Начну с простейшего – с порнографии. Её аморализм главным образом заключается в том, что один человек использует другого, будучи совершенно к нему равнодушным. Причём использует его не в хозяйственной сфере, чем занимаемся мы все, покупая билет или заказывая такси, а в интимной, тем самым обесценивая её уникальность и, если хотите, некоторую таинственность. Пушкин не зря писал о сладких таинствах любви.
Но как отличить порнографию от искусства, изображающего нечто эротическое? Ходасевич дал исчерпывающий ответ: порнография отличается не откровенностью, а целью. Цель искусства – вызвать душевное потрясение, эстетическое наслаждение, цель порнографии – вызвать сексуальное возбуждение. Поэтому порнография удаляет всё, что может этому возбуждению помешать. А мешает ему всякое усложнение, всякий психологизм, всякая примесь смешного или трагического, всякая необычная деталь или небанальный образ – именно то, чем всегда насыщено подлинное искусство.

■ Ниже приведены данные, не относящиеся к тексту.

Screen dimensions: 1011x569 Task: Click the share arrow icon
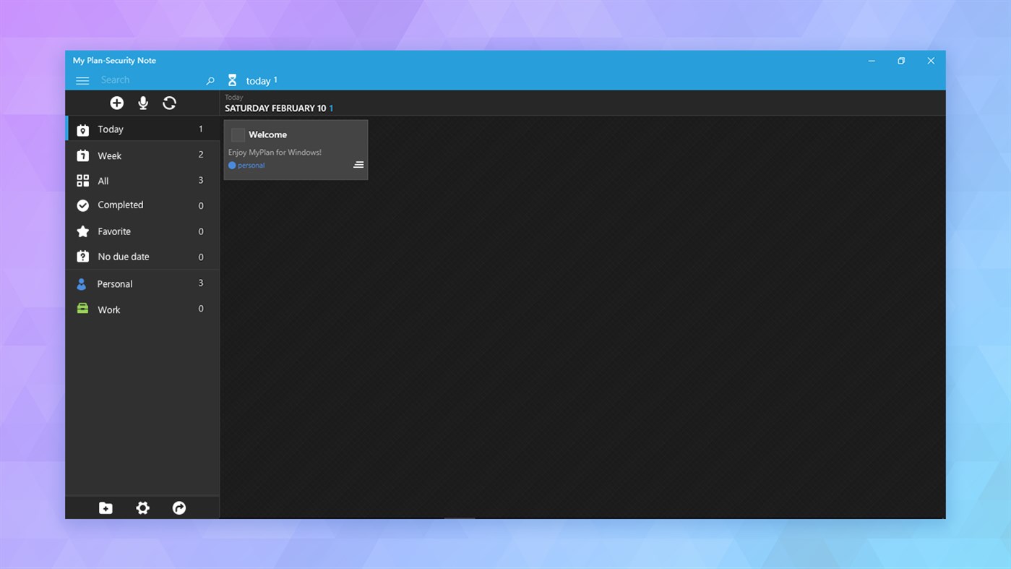coord(178,508)
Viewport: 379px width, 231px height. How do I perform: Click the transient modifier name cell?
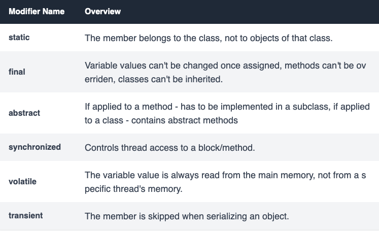(25, 216)
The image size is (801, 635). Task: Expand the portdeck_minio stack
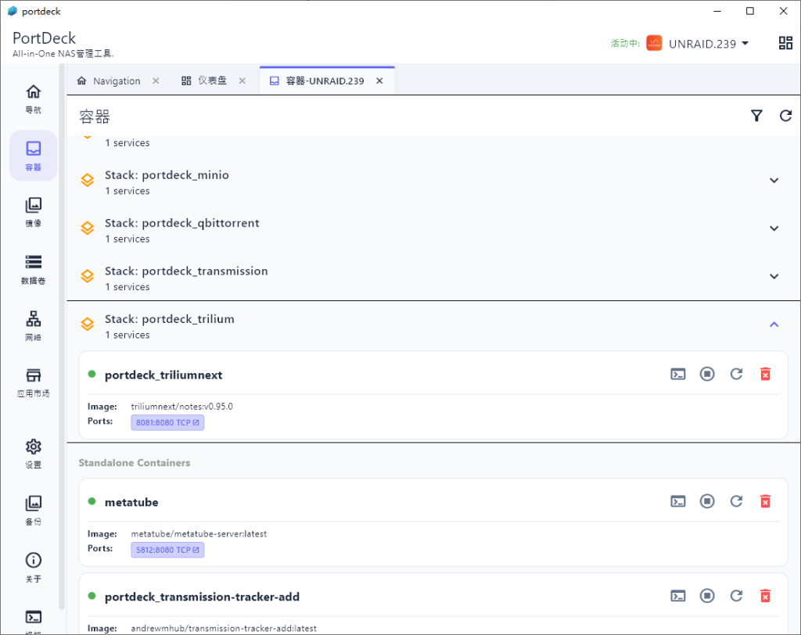774,181
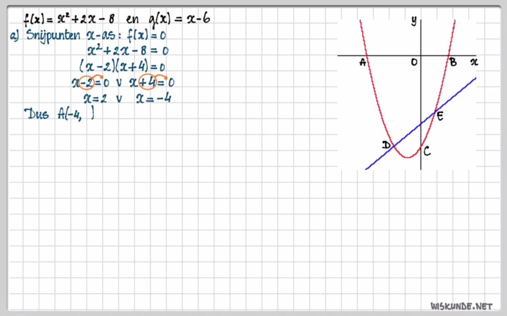Click the orange circled -2 term
Image resolution: width=507 pixels, height=316 pixels.
click(x=87, y=83)
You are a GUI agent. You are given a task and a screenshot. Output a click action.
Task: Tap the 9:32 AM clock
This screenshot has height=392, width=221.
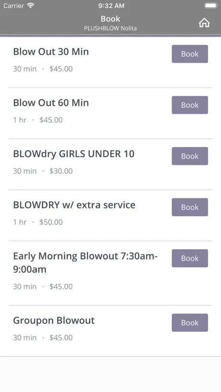[x=111, y=6]

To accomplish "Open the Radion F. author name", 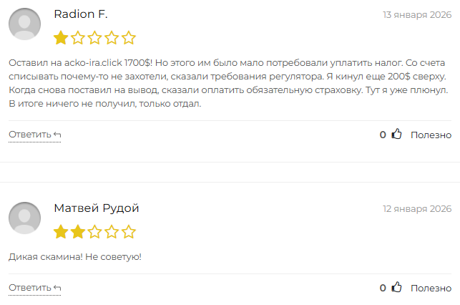I will pyautogui.click(x=81, y=14).
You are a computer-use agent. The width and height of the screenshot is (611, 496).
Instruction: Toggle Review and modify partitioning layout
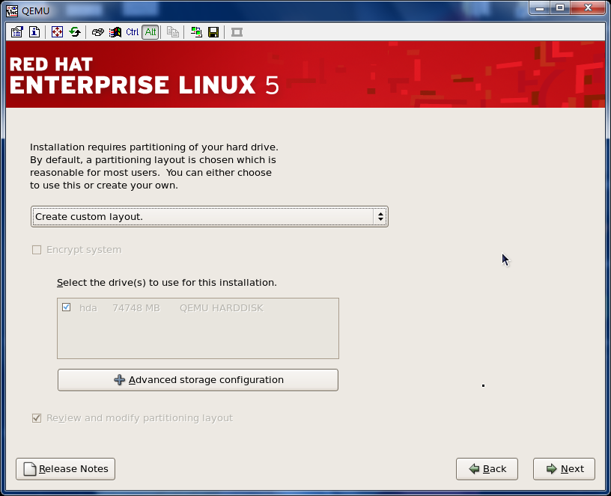[37, 418]
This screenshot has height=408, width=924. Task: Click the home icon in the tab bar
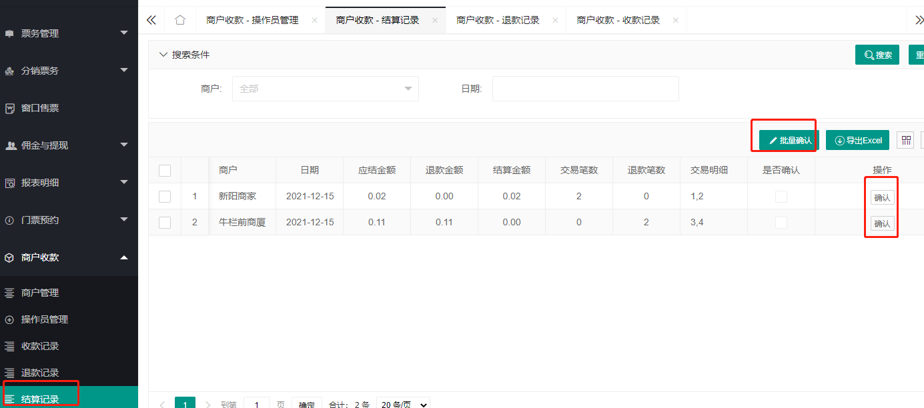[x=179, y=19]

Да, в отношении психологического и эстетического убожества порнография пошла и безнравственна. Но глухой запрет на неё делает ли мир более нравственным или эстетически утончённым? Я помню, как в моём детстве пацаны передавали друг другу страницу из Мопассана: острая боль пронзила её, блин, меж тем как он грубо обладал ею! Ещё ходили слухи о «Тихом Доне» – одни матюги. А как использовалась каким-то чудом залетевшая в наш шахтёрский посёлок спящая Венера Джорджоне, не решаюсь даже намекнуть. Но, надеюсь, я убедил вас в том, что, скорее всего, вам и без меня было ясно: примитивность, вульгарность практически любую книгу сумеют утилизировать в примитивных и вульгарных целях. Поэтому практически любая книга сделается вредной или опасной, если попадёт в руки вредному и опасному читателю.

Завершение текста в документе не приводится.